Short problem
Could you retype the data below word for word, from the line containing "The height and width of the screenshot is (624, 1486)." through the end of the data, leaving the pictures out of your answer?

Screenshot and document pointing data:

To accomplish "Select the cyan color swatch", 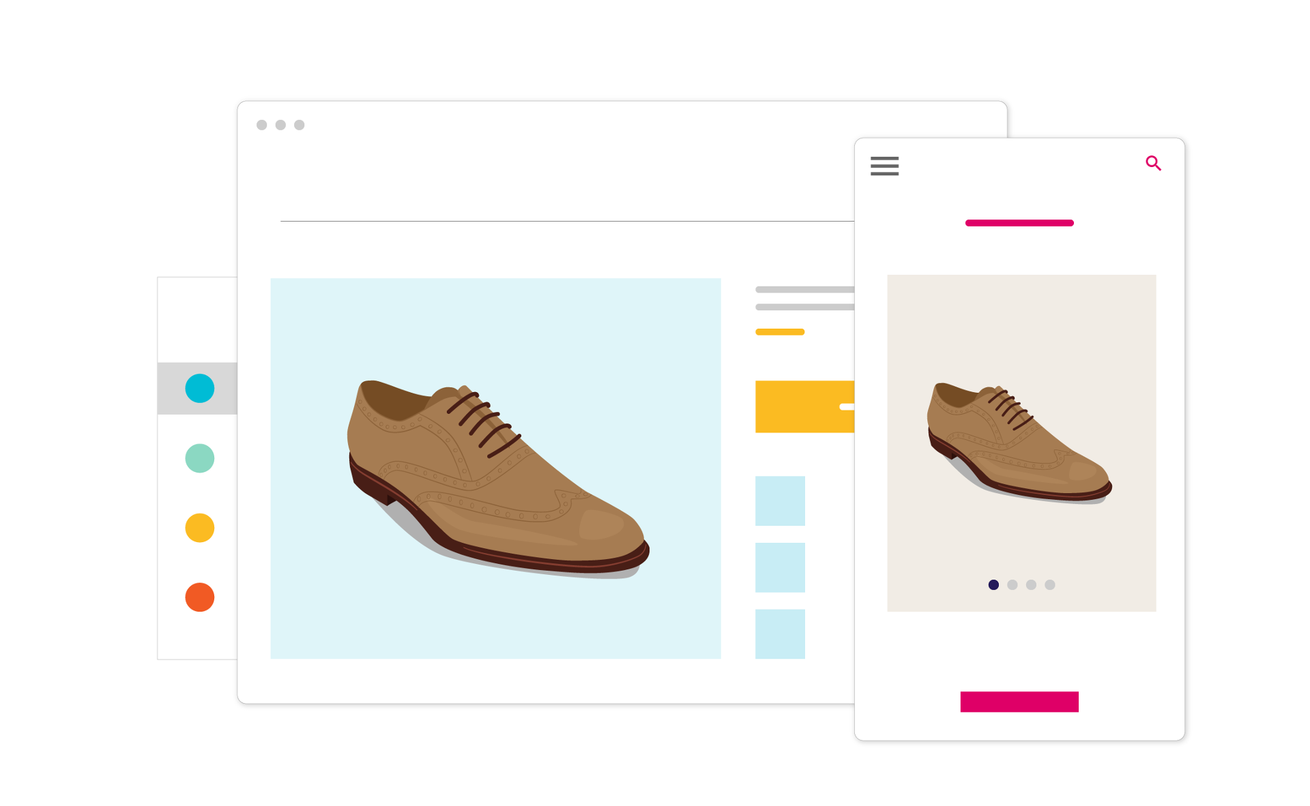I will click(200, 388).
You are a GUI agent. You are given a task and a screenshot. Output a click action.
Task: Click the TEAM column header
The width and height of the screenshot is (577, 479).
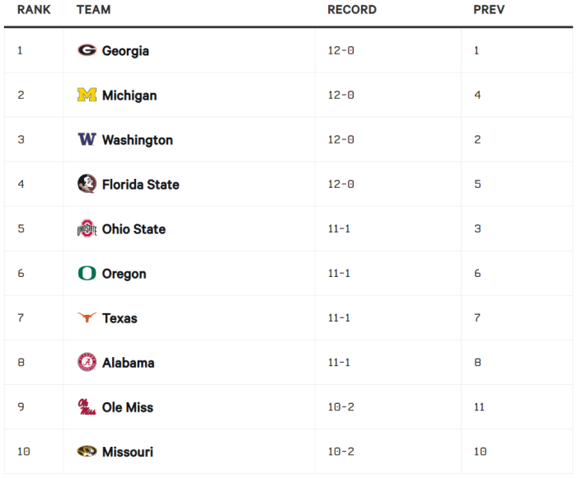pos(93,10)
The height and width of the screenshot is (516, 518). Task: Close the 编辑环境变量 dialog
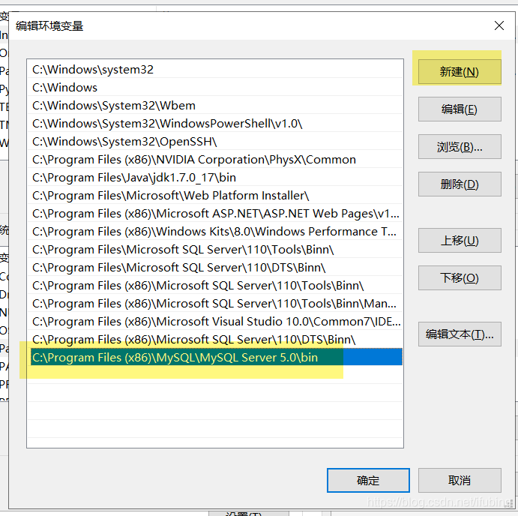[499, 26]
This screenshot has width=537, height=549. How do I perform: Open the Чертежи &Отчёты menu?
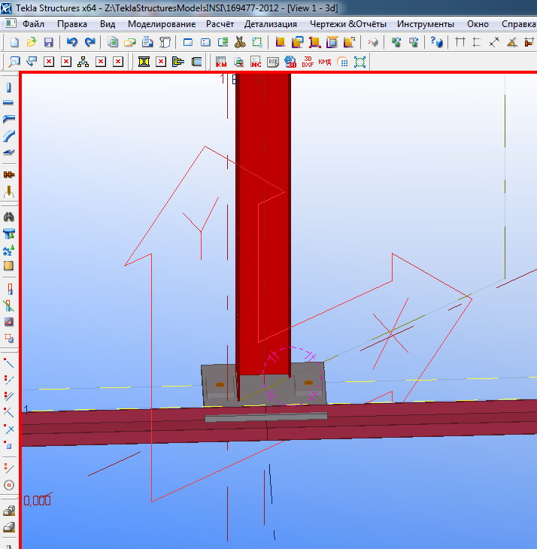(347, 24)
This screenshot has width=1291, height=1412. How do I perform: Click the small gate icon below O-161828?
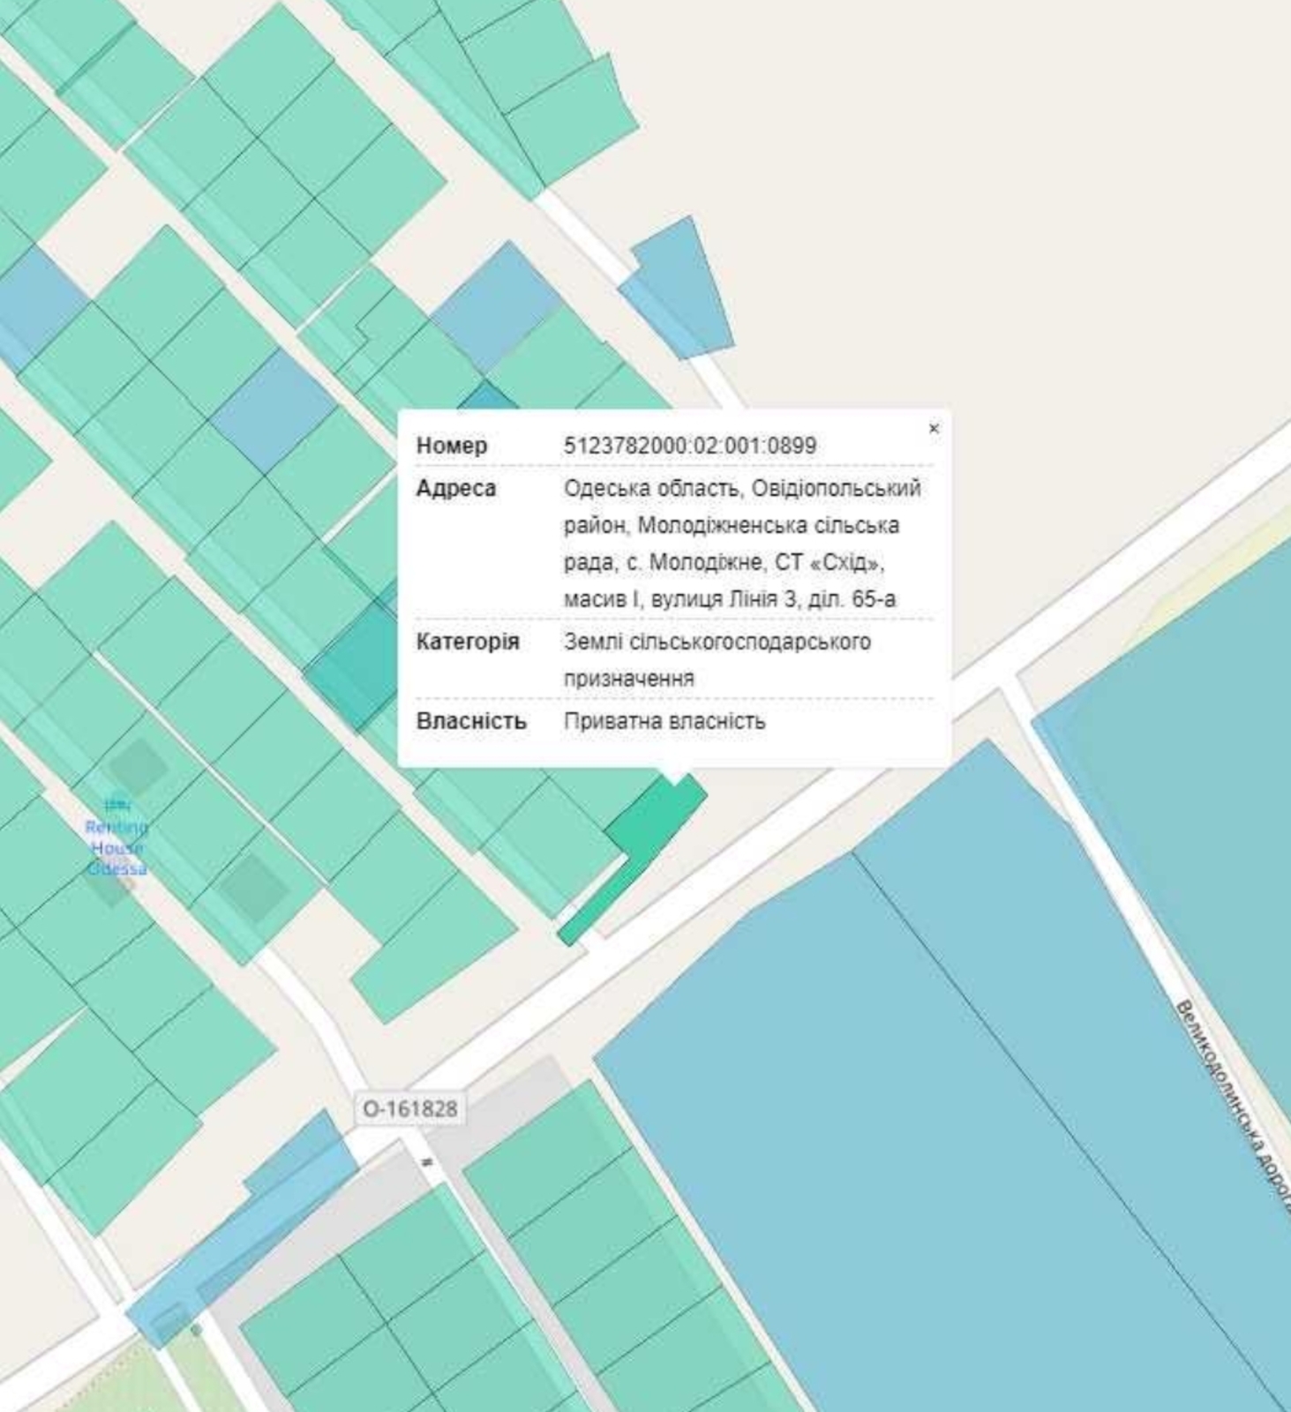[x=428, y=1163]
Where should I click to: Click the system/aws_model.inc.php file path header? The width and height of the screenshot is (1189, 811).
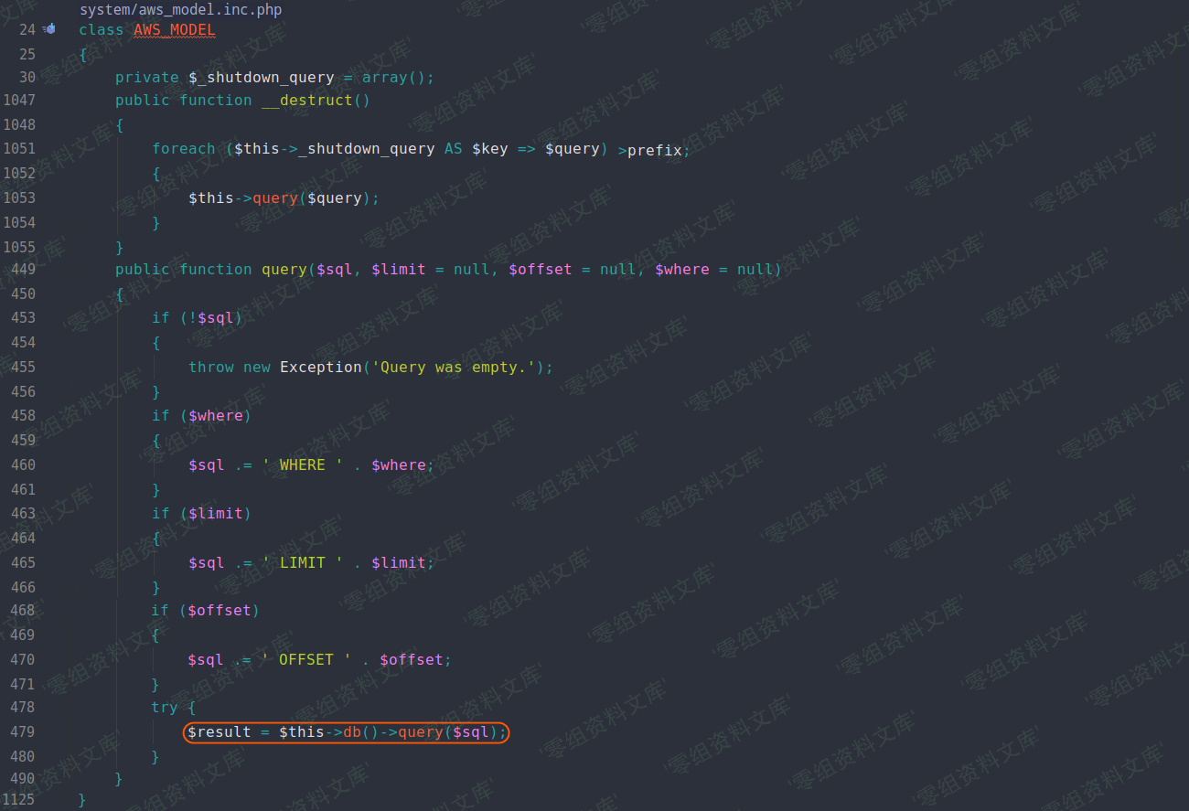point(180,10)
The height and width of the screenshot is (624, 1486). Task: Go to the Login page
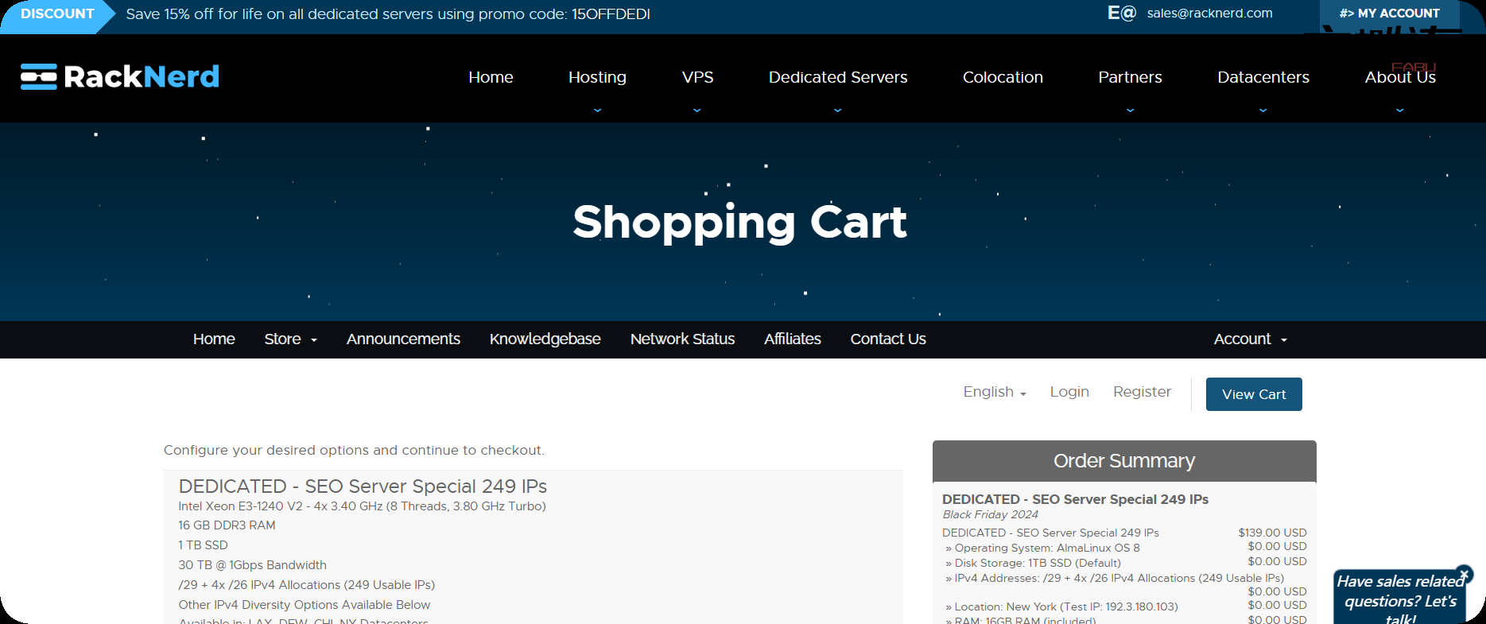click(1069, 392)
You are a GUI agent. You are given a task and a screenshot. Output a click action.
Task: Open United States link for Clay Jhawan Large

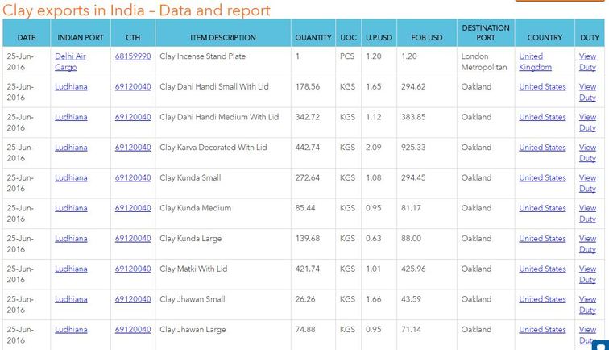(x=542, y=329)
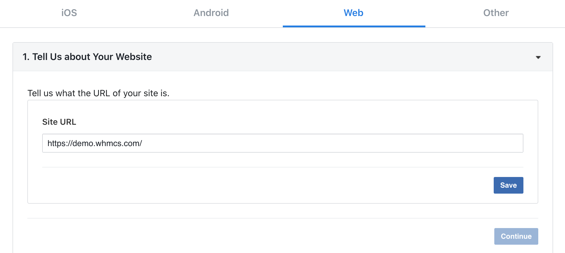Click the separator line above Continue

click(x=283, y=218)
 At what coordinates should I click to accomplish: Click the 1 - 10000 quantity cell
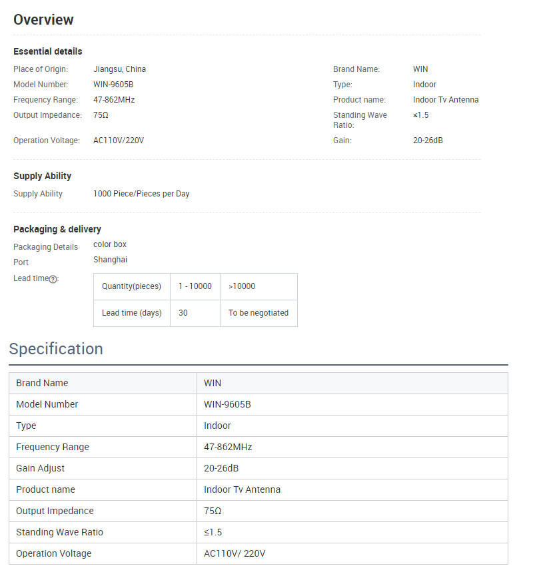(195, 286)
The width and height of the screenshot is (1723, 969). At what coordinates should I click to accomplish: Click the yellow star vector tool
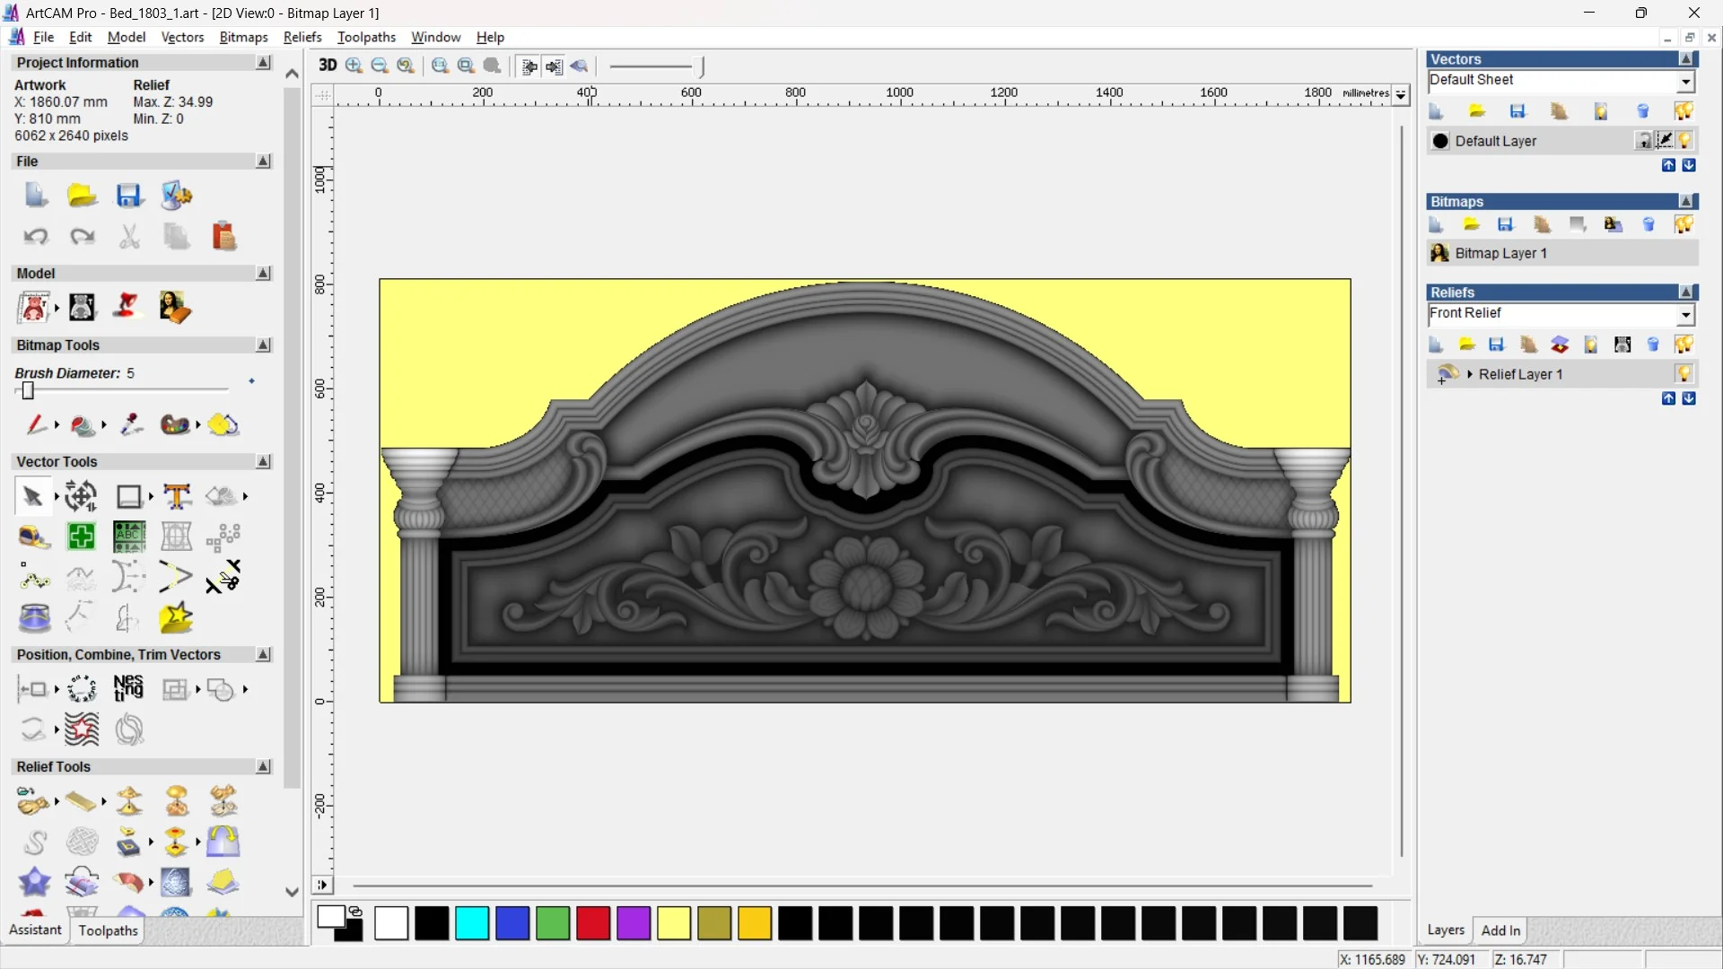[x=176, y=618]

Reply to the exercise
The height and width of the screenshot is (624, 1486). Task: Go to the Login page
click(1069, 392)
You are a GUI agent. You are given a task and a screenshot. Output a click action.
Task: Open United States link for Clay Jhawan Large

(x=542, y=329)
Click the separator line above Continue

click(x=283, y=218)
 At what coordinates should I click to accomplish: Click the 1 - 10000 quantity cell
(195, 286)
The width and height of the screenshot is (1723, 969). At what coordinates should I click to accomplish: Click the yellow star vector tool
[x=176, y=618]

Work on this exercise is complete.